The health industry has been identified as another major industry that can benefit from adopting blockchain technology. In healthcare, major issues such as privacy compromises, data breaches, high costs, and fraud can arise from a lack of interoperability, overly complex processes, transparency, auditability, and control. Another burning issue is poverty, especially in developing countries, which is a major cause for concern.
With the adaptability of blockchain in the health sector, several benefits can be realized, ranging from cost savings, increased trust, faster processing of claims, high availability, no operational errors due to complexity in the operational procedures, and preventing the distribution of counterfeit medications.
For example, drug traceability When a drug is produced, a hash is generated that contains all the relevant information about the product. Each time the drug moves from one entity to another (for example, a chain can be formed: manufacturer—distributor—pharmacist-patient), the information is stored on the blockchain, making it easy to track the drug.
Blockchain has many applications in the finance industry. Major banks and financial organisations are researching ways to adapt blockchain technology, especially due to its highly desired potential to save costs.

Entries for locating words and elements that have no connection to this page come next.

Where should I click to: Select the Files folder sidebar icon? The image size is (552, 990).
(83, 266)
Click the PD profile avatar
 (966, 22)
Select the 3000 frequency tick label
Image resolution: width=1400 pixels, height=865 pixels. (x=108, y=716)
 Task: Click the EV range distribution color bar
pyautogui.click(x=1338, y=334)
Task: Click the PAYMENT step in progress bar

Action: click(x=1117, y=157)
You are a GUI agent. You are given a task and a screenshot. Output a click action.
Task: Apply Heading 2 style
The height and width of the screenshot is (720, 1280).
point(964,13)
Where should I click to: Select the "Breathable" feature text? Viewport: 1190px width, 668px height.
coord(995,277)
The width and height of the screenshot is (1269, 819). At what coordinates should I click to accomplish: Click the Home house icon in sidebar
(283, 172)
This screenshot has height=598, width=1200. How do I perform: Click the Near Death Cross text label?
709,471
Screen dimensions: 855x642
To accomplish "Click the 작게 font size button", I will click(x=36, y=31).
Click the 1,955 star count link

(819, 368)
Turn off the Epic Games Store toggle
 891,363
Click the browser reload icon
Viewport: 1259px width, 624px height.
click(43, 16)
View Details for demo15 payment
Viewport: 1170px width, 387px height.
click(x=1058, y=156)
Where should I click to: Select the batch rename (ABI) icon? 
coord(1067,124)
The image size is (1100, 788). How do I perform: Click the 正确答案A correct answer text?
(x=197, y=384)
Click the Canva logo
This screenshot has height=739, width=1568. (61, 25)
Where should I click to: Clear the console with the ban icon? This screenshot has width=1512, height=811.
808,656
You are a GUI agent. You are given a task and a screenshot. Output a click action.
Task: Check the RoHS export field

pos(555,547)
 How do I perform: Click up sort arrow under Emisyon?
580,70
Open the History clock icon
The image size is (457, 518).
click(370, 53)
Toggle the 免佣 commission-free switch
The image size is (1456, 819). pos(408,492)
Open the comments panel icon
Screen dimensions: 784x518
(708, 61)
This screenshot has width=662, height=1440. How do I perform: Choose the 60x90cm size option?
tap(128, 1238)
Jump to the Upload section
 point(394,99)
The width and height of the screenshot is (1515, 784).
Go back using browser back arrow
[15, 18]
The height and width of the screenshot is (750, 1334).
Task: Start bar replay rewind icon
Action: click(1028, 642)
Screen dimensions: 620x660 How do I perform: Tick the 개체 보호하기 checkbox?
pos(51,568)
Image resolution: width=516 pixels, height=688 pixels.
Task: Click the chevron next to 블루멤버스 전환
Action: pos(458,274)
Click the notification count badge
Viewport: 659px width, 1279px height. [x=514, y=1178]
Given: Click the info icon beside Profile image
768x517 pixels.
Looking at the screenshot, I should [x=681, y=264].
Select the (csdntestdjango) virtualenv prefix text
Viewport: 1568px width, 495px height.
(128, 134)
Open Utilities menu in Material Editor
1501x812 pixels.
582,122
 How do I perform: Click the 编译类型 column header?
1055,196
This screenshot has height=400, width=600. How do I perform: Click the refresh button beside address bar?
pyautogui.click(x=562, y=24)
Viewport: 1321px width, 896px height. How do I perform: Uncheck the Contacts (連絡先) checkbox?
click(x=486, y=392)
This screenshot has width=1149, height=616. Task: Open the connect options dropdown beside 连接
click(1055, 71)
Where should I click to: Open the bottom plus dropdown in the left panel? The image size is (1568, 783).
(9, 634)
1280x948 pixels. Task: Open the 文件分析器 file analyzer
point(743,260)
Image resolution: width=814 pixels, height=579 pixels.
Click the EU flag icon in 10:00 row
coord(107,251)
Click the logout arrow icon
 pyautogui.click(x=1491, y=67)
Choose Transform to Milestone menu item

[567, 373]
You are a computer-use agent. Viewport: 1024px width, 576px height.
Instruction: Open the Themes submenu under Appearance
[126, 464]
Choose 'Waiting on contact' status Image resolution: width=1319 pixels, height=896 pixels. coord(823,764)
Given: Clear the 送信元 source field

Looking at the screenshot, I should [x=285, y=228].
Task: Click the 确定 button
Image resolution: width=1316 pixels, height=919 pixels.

However, developers have already come up with solutions to protect the owners of private keys and blockchain assets. For instance, all parties within a blockchain could agree that a majority of the parties should sign before a transaction is agreed upon. This will prevent hackers from changing ownership by simply stealing a single key. Such multi-signature transactions can be programmed directly into the asset trading applications running on the blockchain.
In the insurance industry, blockchain technology can help to stop fraudulent claims, increase the speed of claim processing, and enable transparency. Imagine a shared ledger between all insurers that can provide a quick and efficient mechanism for handling inter-company claims. Also, with the convergence of IoT and blockchain, an ecosystem of smart devices can be imagined where all these things can negotiate and manage their insurance policies controlled by smart contracts on the blockchain.
Key issues in the media industry revolve around content distribution, rights management, and royalty payments to artists. For example, digital music can be copied many times without any restriction, and any attempts to apply copy protection have been hacked in some way or another. There is no control over the distribution of the content that a musician or songwriter produces; it can be copied as many times as needed without any restriction and consequently has an impact on the royalty payments. Also, payments are not always guaranteed and are based on traditional airtime figures.
All these issues revolving around copy protection and royalty payments can be resolved by connecting consumers, artists, and all players in the industry, allowing transparency and control over the process. Blockchain can provide a network where digital music is cryptographically guaranteed to be owned only by the consumers who pay for it. This payment mechanism is controlled by a smart contract instead of a centralised media agency or authority. The payments will be made automatically based on the smart contract logic and the number of transactions.
Imagine a world where all of these things can negotiate and manage their insurance policies via smart contracts on the blockchain.